##### Data extract

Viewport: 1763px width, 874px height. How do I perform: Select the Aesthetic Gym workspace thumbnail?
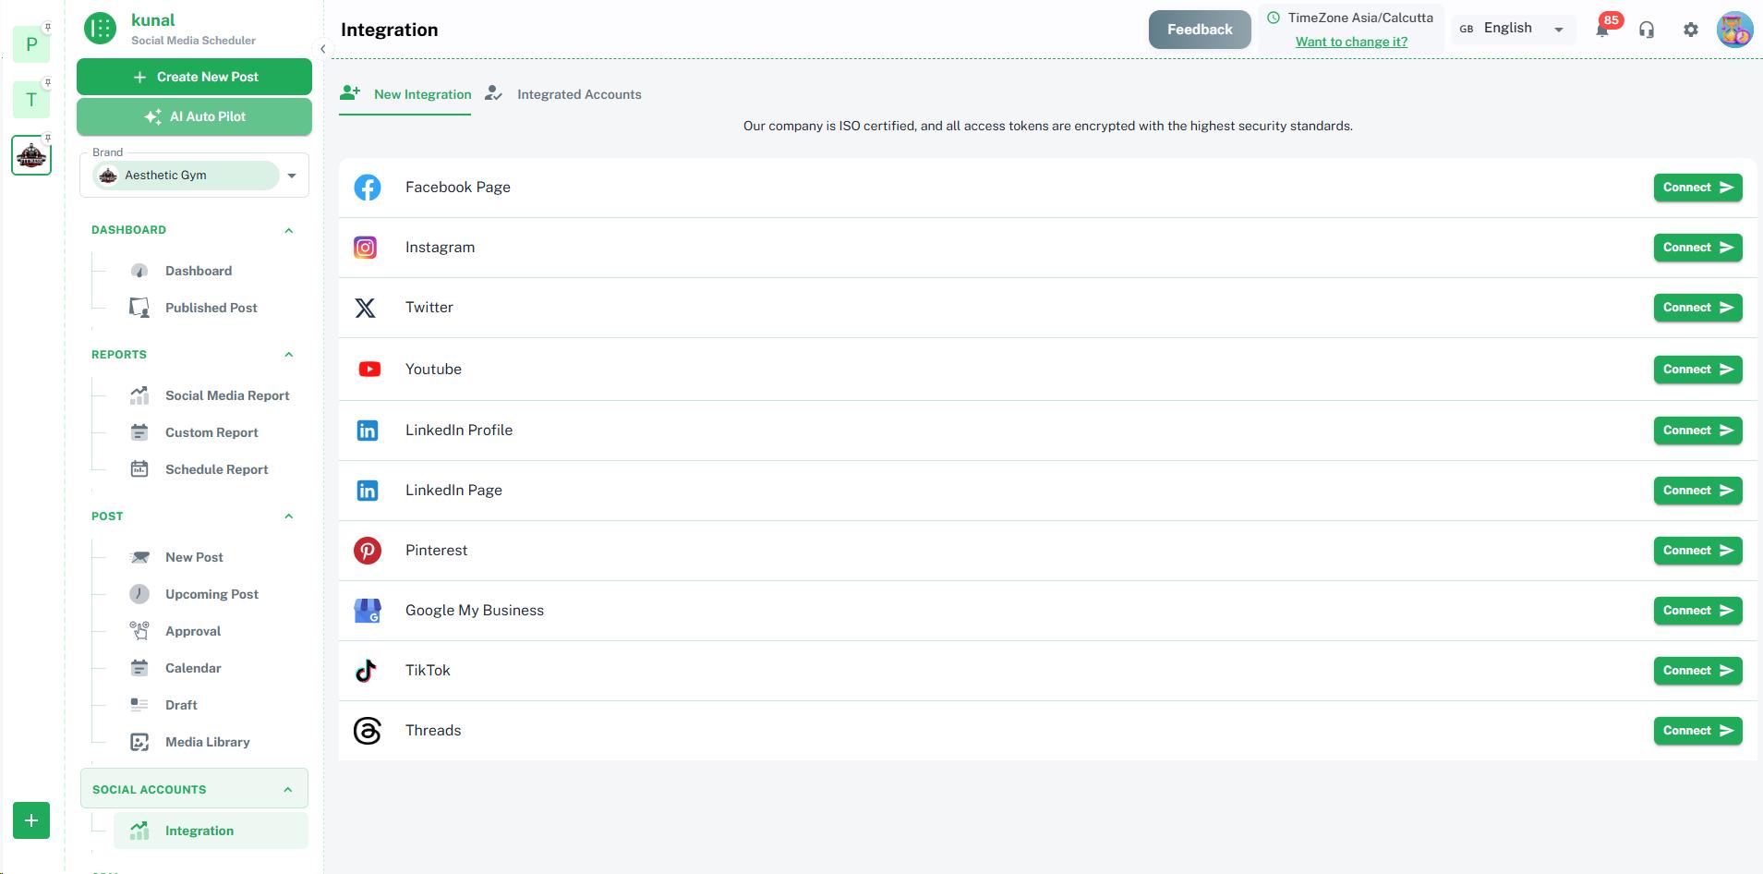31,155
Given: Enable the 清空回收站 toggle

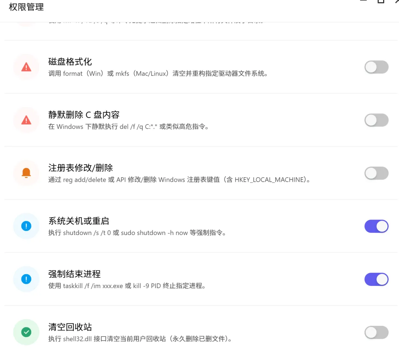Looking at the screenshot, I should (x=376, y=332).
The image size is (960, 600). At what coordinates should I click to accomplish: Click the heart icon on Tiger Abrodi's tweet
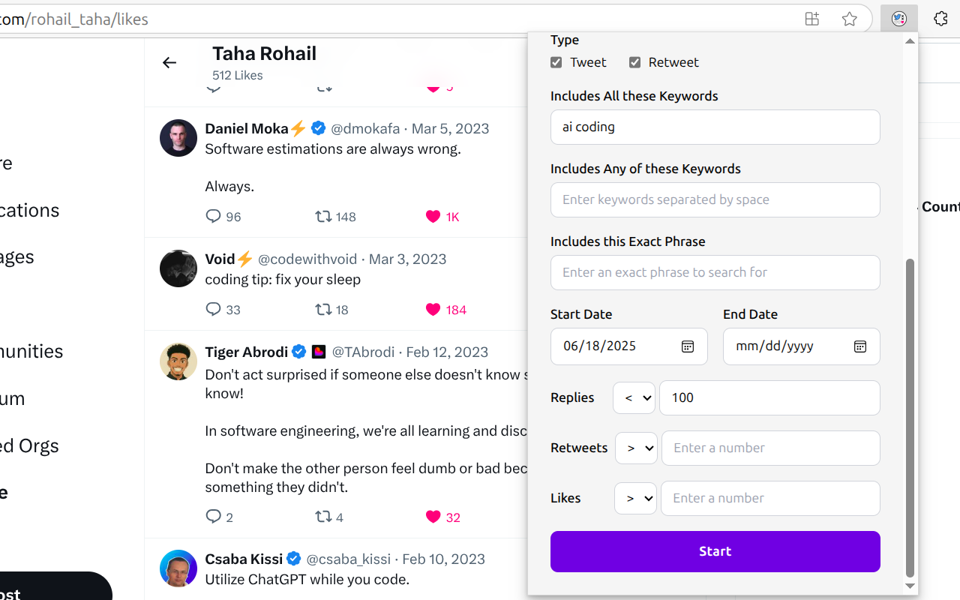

##########

**Action item**.
Return all records verbatim and drop the pictures.

**Answer to the problem**.
Viewport: 1763px width, 874px height. How do I perform: Select the Aesthetic Gym workspace thumbnail?
31,155
Given: Enable the 清空回收站 toggle

Looking at the screenshot, I should (x=376, y=332).
The image size is (960, 600). At what coordinates should I click to accomplish: Click the heart icon on Tiger Abrodi's tweet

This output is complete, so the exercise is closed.